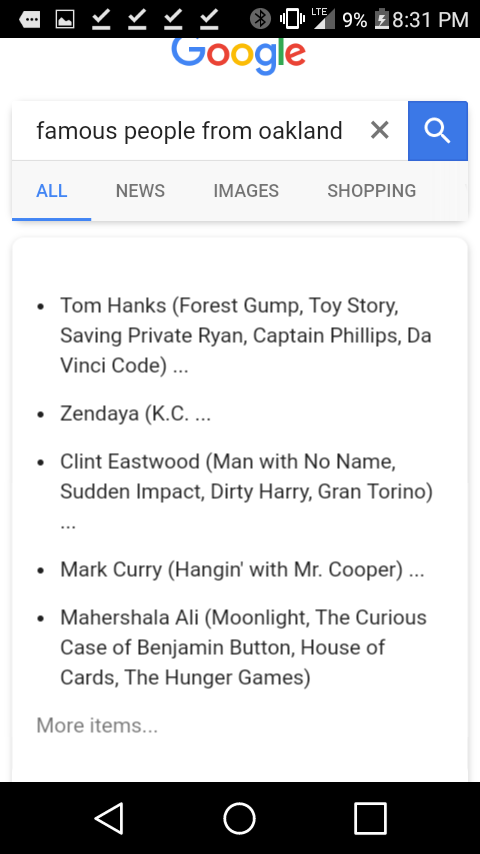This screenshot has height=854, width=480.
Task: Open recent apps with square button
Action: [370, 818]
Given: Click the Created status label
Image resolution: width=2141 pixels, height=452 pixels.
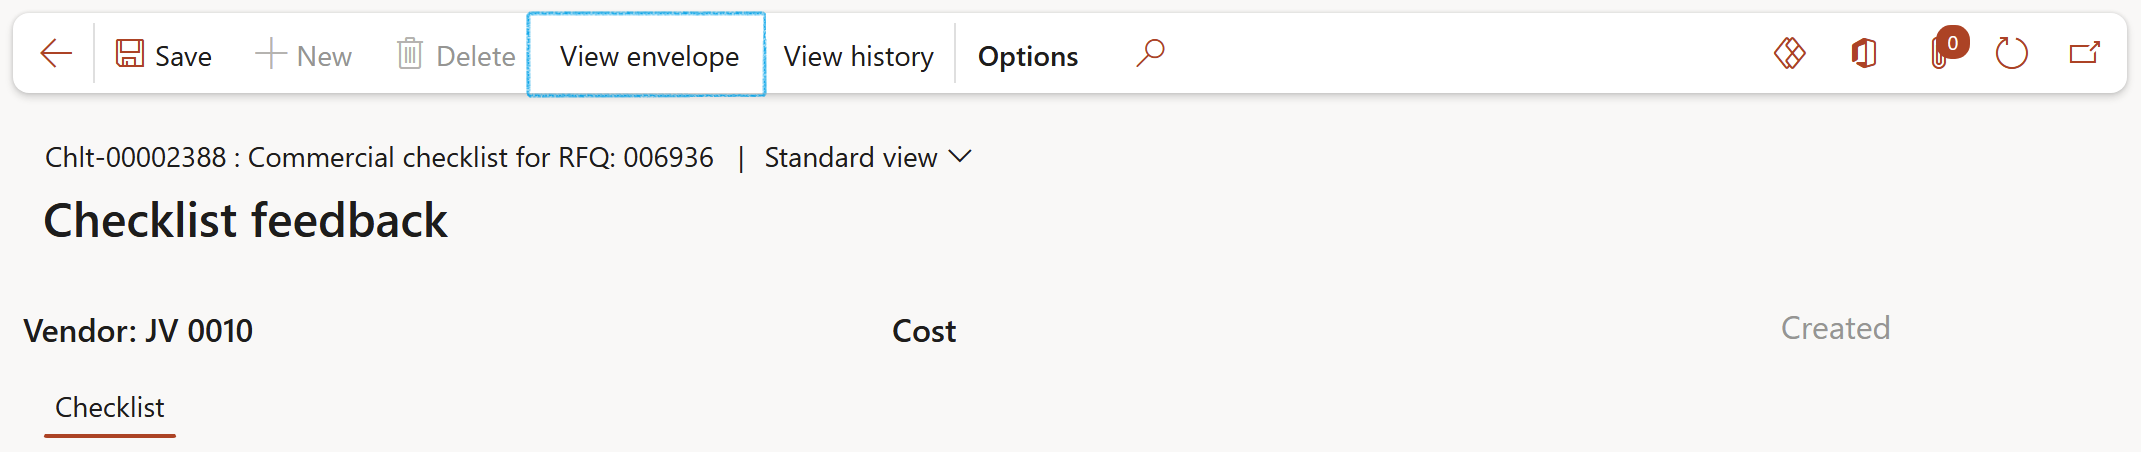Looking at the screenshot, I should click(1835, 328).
+---+
_To do_:
Every line from the one holding "Image resolution: width=2141" to the last line of the listing above, inclusive, must appear exactly as written, and no picture may appear.

_Response area_:
Image resolution: width=2141 pixels, height=452 pixels.
Looking at the screenshot, I should click(1835, 328).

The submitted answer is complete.